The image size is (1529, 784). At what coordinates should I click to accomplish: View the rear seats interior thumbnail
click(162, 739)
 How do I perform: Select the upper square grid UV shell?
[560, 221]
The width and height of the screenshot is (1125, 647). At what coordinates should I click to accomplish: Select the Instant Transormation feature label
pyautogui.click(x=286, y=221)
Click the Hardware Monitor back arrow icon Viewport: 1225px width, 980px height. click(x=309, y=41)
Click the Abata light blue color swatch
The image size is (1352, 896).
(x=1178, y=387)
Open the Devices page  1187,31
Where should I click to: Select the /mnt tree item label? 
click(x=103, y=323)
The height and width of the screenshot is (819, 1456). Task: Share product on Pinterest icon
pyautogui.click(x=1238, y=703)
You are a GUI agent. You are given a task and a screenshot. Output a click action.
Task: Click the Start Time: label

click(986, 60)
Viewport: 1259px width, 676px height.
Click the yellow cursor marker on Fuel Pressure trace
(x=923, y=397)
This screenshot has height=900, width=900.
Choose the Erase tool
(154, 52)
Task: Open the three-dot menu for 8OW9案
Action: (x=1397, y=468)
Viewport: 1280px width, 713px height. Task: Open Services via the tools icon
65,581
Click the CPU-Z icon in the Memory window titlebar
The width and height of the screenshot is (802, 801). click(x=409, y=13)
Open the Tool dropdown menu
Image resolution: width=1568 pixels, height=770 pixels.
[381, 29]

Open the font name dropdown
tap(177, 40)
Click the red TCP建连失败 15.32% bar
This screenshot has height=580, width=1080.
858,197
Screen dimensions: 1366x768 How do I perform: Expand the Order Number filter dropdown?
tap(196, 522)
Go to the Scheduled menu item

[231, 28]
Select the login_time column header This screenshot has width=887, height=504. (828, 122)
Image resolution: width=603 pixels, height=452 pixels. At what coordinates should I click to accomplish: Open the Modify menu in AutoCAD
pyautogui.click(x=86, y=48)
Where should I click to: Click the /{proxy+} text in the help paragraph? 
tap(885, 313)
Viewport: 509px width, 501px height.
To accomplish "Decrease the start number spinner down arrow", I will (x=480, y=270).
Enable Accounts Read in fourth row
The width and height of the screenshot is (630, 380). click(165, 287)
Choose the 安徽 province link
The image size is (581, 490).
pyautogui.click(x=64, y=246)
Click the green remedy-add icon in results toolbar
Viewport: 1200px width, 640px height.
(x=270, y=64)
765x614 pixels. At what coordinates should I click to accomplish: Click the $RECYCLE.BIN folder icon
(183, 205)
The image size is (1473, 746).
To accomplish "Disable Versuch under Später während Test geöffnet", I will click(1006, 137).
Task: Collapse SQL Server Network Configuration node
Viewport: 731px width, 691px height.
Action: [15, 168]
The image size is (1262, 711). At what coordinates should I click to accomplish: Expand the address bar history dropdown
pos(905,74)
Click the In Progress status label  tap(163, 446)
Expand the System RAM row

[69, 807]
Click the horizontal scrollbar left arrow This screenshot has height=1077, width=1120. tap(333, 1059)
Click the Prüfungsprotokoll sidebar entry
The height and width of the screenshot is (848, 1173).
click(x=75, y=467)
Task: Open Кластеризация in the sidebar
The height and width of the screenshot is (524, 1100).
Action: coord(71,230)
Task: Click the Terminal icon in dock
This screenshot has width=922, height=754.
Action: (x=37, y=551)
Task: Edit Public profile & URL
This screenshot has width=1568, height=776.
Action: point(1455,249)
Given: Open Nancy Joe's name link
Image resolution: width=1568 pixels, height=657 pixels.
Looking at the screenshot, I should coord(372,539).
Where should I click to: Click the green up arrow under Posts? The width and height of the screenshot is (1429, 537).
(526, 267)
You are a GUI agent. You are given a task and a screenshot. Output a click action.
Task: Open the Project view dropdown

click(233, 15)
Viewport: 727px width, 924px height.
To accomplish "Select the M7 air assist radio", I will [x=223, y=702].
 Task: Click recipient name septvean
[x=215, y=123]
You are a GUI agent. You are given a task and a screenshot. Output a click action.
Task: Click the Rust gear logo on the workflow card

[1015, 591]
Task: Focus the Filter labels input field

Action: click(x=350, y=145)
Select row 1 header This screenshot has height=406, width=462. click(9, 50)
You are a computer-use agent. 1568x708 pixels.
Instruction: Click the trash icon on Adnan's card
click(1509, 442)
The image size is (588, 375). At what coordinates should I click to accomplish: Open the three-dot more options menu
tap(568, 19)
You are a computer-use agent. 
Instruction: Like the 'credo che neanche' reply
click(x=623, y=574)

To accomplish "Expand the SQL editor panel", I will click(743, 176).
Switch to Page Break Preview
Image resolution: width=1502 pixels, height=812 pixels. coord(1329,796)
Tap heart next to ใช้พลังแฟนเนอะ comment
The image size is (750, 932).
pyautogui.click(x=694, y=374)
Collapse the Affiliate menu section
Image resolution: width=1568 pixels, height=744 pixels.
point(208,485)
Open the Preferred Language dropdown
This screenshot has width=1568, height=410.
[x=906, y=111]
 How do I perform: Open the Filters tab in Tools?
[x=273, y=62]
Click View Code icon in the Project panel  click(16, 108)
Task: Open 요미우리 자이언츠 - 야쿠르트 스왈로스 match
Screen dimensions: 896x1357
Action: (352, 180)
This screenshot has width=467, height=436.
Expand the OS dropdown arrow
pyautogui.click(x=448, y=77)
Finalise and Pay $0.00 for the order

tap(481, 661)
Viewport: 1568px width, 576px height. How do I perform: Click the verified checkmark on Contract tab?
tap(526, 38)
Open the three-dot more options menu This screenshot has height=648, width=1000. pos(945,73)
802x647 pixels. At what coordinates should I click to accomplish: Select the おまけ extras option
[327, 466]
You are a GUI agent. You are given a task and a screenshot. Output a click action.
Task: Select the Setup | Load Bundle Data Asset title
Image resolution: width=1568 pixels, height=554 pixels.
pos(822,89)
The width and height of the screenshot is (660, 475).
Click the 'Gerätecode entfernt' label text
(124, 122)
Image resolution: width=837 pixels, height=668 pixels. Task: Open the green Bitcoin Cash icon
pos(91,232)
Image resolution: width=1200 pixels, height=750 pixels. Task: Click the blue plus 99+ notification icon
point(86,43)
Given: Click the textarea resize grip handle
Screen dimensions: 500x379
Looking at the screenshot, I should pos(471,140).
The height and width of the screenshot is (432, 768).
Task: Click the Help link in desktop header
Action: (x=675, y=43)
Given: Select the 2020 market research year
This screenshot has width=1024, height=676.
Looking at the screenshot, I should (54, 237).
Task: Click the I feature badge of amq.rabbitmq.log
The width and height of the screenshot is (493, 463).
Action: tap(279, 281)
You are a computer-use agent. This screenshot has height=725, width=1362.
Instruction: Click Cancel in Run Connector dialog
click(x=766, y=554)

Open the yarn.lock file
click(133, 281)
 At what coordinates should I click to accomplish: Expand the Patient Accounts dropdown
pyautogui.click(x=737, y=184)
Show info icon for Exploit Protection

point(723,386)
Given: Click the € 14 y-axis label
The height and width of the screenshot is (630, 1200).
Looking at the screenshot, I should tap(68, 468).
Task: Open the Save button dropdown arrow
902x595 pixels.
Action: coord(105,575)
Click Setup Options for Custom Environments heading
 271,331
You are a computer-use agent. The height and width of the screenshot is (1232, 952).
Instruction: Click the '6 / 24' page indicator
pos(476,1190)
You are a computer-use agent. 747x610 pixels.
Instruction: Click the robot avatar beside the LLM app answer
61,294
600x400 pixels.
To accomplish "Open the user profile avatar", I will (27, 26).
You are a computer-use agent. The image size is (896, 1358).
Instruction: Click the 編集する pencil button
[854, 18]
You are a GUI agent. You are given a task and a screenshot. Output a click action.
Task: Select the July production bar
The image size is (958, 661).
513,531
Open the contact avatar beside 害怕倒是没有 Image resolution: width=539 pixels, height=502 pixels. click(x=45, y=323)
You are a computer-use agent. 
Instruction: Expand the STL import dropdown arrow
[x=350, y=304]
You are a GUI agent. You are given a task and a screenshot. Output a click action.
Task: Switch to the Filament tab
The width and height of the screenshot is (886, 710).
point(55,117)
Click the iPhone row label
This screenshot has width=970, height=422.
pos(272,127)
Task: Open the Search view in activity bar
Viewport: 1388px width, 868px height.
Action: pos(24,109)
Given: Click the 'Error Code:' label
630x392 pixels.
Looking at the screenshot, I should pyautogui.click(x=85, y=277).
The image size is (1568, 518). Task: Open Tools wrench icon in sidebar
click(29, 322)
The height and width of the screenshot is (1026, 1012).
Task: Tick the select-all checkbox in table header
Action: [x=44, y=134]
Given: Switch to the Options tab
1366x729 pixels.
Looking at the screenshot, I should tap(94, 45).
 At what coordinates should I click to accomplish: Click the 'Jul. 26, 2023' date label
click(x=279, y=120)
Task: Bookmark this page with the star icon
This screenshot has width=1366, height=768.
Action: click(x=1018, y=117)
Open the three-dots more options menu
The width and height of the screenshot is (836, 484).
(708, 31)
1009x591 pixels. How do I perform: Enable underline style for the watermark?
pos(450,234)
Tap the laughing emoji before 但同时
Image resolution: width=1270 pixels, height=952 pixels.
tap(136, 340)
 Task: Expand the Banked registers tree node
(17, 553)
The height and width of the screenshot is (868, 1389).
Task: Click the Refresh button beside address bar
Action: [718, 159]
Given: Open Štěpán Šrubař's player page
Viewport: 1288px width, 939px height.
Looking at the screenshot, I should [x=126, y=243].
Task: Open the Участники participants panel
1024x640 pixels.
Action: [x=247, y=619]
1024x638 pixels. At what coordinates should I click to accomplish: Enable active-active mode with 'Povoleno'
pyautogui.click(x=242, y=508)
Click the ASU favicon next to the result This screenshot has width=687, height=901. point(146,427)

==============================

TASK INSTRUCTIONS: The entries above hold a line with "Click the Prüfungsprotokoll sidebar entry" and a later line with "Task: Click the Terminal icon in dock". Write out exactly those lines and all lines between, nothing more.

ANSWER:
Click the Prüfungsprotokoll sidebar entry
The height and width of the screenshot is (848, 1173).
click(x=75, y=467)
Task: Open Кластеризация in the sidebar
The height and width of the screenshot is (524, 1100).
Action: coord(71,230)
Task: Click the Terminal icon in dock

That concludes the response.